Кукулевич-Сакцинский, Иван

Поделись знанием:
Перейти к: навигация, поиск
Иван Кукулевич-Сакцинский
Ivan Kukuljević Sakcinski

Й. Мукаржовский. Портрет И. Кукулевича-Сакцинского. 1889.
Дата рождения:

29 мая 1816(1816-05-29)

Место рождения:

Вараждин

Дата смерти:

1 августа 1889(1889-08-01) (73 года)

Род деятельности:

политик, драматург, поэт

Иван Кукулевич-Сакцинский (1816—1889) — хорватский политический деятель, историк, журналист, поэт, драматург и дипломат. Соратник бана Елачича-Бужимского.



Биография

Происходил из знатного рода Кукулевичей-Сакцинских. От отца своего Иван унаследовал чувство глубокой любви к родине; начинавшееся югославянское возрождение (Иллиризм) еще более разжигало это чувство. Знакомство с вождями движения «иллиров» (Ожегович, Янко Драшкович, Вук Караджич, Сима Милутинович, особенно Людевит Гай) окончательно побудило Кукулевича выступить на литературном поприще в защиту попранных народных прав. Он пишет стихотворения «An Kroatien» (на немецком; родной язык был в загоне и школа не вполне научила ему Кукулевича), «Tuga za ljubom» (уже по-славянски, хоть и не без помощи редактора «Даницы») и др., помещенные потом в его «Razlicita dela». Кукулевич пробует свои силы и в драматическом роде литературы («Juran i Sofia», «Gusar», «Poraz Mougolah»). Эти произведения связывает идея борьбы за народное освобождение. В 1840 г. Кукулевич-Сакцинский служил в Словацком полку, расквартированном в Италии.

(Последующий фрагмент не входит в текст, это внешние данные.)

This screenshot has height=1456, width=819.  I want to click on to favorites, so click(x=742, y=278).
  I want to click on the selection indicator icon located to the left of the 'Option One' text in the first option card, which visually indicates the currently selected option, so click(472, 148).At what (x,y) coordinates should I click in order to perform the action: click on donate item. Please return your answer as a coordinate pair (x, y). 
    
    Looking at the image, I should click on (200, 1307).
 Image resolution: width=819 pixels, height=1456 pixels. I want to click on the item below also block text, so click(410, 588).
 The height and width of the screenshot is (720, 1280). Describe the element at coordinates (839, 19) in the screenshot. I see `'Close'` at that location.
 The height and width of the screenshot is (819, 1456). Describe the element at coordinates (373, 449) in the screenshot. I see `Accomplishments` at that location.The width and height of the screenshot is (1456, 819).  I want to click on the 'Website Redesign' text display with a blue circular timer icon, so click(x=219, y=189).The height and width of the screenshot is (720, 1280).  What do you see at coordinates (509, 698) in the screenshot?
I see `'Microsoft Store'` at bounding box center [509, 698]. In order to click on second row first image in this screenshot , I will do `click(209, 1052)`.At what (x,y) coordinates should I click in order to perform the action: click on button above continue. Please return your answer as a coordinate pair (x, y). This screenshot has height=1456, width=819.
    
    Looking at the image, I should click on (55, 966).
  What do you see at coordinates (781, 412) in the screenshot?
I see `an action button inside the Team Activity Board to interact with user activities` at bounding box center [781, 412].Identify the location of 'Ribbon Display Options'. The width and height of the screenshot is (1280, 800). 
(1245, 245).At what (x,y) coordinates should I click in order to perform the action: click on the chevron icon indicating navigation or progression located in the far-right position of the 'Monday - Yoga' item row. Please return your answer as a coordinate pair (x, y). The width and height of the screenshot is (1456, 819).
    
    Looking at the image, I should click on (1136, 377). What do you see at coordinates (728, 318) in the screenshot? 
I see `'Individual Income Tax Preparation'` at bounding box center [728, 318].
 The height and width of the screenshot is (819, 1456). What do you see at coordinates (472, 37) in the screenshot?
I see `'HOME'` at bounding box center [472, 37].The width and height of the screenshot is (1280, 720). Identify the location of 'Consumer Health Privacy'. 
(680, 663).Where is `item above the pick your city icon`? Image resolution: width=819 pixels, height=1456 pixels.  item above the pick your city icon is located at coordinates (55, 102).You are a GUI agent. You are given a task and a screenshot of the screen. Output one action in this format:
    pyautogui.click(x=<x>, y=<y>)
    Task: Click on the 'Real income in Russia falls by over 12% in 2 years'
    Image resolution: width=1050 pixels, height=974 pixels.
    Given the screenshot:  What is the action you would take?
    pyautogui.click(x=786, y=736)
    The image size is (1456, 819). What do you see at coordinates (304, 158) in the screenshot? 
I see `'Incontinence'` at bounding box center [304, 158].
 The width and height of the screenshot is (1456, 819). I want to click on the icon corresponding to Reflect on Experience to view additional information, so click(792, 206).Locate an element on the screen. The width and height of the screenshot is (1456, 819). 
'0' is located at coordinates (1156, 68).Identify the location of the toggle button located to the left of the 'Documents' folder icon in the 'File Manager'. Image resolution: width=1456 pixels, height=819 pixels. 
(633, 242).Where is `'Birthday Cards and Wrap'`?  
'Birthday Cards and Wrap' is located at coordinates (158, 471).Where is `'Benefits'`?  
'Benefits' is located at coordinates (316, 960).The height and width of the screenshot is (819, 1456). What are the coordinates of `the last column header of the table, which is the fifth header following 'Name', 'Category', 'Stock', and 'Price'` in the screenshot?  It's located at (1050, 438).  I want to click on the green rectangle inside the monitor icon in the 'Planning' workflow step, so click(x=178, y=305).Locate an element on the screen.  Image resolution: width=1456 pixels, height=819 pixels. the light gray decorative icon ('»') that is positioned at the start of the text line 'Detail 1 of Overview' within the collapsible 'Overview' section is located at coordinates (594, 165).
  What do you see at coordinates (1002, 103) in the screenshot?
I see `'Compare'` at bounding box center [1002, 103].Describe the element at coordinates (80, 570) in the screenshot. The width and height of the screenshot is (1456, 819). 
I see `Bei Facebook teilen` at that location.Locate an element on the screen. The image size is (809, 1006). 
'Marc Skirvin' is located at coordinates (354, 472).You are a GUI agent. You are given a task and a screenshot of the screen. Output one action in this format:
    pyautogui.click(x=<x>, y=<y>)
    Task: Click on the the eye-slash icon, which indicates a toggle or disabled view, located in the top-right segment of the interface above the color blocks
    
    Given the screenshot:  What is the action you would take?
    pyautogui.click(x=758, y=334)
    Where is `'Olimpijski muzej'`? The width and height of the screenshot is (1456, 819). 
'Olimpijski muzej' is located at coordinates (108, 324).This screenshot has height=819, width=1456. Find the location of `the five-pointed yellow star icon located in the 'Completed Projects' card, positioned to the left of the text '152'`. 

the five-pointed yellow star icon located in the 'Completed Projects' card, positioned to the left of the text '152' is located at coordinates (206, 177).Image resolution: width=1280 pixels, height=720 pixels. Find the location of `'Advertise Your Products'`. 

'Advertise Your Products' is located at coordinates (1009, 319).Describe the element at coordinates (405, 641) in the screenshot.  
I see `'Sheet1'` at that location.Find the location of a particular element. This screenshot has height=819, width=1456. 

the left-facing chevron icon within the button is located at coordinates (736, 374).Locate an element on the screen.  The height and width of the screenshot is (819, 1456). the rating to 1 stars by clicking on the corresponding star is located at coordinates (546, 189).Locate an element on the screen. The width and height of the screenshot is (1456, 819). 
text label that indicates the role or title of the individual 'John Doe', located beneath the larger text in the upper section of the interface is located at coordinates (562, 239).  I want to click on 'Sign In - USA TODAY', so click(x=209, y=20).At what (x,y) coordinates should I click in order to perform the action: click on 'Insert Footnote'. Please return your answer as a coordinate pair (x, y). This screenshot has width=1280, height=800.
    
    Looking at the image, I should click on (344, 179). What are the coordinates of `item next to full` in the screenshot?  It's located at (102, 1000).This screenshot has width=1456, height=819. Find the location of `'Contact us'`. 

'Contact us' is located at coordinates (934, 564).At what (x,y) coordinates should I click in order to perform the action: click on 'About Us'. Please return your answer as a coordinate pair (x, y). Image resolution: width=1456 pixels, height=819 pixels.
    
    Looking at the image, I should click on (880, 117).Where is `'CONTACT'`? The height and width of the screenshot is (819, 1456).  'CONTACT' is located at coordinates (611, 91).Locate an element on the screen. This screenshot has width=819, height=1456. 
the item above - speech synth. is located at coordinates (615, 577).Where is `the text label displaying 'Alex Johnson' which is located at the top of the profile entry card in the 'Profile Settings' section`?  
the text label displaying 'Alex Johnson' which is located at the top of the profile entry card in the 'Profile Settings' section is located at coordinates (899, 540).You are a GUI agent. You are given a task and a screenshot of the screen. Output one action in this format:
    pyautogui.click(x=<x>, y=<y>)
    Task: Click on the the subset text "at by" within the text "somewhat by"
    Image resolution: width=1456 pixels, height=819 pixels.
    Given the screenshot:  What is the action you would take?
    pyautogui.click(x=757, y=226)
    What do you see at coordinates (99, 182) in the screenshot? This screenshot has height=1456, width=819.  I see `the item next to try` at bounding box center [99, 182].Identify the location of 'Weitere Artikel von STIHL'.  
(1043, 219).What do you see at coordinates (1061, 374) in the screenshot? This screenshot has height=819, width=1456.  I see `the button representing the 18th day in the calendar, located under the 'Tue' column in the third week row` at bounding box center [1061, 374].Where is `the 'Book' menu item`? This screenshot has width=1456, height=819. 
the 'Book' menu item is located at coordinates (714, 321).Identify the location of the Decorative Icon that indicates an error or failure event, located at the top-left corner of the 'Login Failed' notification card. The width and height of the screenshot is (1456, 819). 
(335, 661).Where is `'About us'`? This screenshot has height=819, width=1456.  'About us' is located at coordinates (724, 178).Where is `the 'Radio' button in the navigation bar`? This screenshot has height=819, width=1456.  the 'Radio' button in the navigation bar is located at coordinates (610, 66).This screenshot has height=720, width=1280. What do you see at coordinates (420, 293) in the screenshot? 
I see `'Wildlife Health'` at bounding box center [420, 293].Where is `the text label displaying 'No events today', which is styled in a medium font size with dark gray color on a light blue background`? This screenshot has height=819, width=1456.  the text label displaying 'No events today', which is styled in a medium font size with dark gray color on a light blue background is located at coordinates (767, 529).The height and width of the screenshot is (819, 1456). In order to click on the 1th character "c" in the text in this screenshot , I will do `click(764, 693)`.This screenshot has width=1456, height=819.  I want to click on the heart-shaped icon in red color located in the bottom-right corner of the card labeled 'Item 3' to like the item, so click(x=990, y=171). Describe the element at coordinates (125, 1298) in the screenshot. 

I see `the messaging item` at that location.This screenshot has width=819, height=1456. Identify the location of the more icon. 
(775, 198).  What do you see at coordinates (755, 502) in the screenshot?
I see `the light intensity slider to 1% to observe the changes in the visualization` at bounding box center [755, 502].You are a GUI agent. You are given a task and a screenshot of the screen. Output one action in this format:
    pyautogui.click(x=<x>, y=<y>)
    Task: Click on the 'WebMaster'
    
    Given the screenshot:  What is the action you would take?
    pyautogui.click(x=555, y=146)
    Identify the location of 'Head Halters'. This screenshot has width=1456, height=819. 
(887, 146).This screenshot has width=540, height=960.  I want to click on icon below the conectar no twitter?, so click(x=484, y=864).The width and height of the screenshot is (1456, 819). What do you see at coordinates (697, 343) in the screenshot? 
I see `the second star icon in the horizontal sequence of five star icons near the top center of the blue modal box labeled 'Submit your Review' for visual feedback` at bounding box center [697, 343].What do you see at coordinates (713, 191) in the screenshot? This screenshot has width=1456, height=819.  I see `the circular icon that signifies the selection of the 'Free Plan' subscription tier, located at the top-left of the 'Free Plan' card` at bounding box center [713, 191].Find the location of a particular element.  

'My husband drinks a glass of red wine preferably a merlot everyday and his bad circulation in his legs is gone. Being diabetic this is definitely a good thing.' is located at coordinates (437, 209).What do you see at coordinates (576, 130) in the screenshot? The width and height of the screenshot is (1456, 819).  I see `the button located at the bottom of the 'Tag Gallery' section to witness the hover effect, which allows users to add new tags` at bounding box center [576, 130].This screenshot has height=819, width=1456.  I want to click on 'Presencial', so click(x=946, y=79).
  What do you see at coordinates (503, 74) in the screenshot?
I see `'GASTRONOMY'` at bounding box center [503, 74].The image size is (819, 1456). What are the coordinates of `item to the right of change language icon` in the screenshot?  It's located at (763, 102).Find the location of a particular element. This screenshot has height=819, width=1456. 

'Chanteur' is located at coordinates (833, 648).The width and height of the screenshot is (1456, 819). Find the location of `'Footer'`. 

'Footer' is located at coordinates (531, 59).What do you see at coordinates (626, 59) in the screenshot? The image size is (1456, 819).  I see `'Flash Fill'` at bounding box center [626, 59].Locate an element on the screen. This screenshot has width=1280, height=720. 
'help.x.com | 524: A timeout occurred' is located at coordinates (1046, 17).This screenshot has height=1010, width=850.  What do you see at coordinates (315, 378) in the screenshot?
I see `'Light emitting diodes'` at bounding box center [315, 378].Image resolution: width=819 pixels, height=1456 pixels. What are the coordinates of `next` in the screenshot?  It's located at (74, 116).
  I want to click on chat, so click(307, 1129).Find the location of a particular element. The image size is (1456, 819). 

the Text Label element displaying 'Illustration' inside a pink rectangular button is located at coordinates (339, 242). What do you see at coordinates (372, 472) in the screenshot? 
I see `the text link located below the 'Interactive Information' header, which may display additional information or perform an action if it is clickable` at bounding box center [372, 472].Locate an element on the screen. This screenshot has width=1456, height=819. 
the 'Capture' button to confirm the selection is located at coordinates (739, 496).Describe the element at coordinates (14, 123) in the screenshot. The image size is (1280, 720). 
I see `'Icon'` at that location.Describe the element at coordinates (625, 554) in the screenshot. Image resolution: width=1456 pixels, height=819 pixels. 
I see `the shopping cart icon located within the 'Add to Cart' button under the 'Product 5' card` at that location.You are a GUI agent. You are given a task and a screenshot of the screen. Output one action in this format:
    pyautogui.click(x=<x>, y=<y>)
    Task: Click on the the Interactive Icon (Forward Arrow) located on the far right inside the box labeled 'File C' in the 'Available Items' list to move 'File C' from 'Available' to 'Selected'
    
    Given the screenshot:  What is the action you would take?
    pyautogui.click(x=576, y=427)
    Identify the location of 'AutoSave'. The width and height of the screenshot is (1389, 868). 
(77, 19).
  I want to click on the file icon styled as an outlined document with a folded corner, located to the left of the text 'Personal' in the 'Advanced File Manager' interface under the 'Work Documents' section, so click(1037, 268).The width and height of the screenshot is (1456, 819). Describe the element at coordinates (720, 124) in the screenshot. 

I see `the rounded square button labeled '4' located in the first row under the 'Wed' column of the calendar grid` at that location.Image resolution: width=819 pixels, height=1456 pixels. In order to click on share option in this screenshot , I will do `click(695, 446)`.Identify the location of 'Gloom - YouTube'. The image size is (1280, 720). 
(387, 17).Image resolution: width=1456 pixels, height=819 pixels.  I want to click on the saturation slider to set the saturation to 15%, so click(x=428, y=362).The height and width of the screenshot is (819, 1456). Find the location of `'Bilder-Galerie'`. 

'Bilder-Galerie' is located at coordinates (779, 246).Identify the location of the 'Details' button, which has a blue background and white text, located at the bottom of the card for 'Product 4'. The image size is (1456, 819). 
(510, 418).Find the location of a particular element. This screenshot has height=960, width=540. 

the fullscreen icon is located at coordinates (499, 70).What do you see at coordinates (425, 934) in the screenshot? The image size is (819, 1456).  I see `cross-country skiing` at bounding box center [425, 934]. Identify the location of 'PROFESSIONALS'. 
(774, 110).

В 1842 году Кукулевич оставляет военную службу и поселяется в Загребе. Здесь начинается его политическая деятельность: он заседает в сеймах и съездах, требует замены латинского языка в католическом богослужении - хорватским, агитирует патриотическими стихотворениями («Domordoac», «Slavianska domovina», «Koraljke», особенно «Slavjanke»), пробуждает народное самосознание своими историко-литературными трудами («Slovnik umjetnikah jugoslavenskih», 1842). 2 мая 1843 г. Кукулевич впервые произнёс в Хорватском Саборе речь на хорватском (до этого употреблялась латынь).

В 1845 г. Кукулевич был назначен великим судьёй Вараждинской жупании (Varaždinska županija). Ораторский талант выдвинул его во время революционных событий 1848 года. То был судьбоносный год, когда сотряслись самые основы Австрийской империи. Бурлила Вена, возрождалась к национальной жизни Венгрия. Выступая в первых числах марта в Венгерском парламенте, в Пожони (Братиславе), Лайош Кошут назвал австрийский режим - «созревшим для гибели». Тогда это выглядело правдоподобным... В эти же дни в Хорватии мечтатели-«иллиры» повели за собой широкие народные массы. 18 марта в Загребе открылись заседания Хорватского Сабора (представительное собрание тех частей Хорватии, кои на тот момент входили в состав многонационального Венгерского королевства). И 22 марта 1848 г. историк и лингвист Людевит Гай предложил избрать баном Хорватии генерал-майора барона Елачича-Бужимского. Сабор единодушно избрал Елачича, а также постановил, что с этого дня депутаты Сабора будут избираться согласно активному избирательному праву, и что ближайшие выборы пройдут в мае 1848 года. Также Сабор сформировал временное правительство Хорватии, в состав коего вошёл и Кукулевич-Сакцинский. Хорватский Сабор единогласно и категорически выступал против мадьяризаторской политики правительства Лайоша Кошута, который высокомерно заявил в это время: «Да не увидим Хорватию на лице Земли!»[1].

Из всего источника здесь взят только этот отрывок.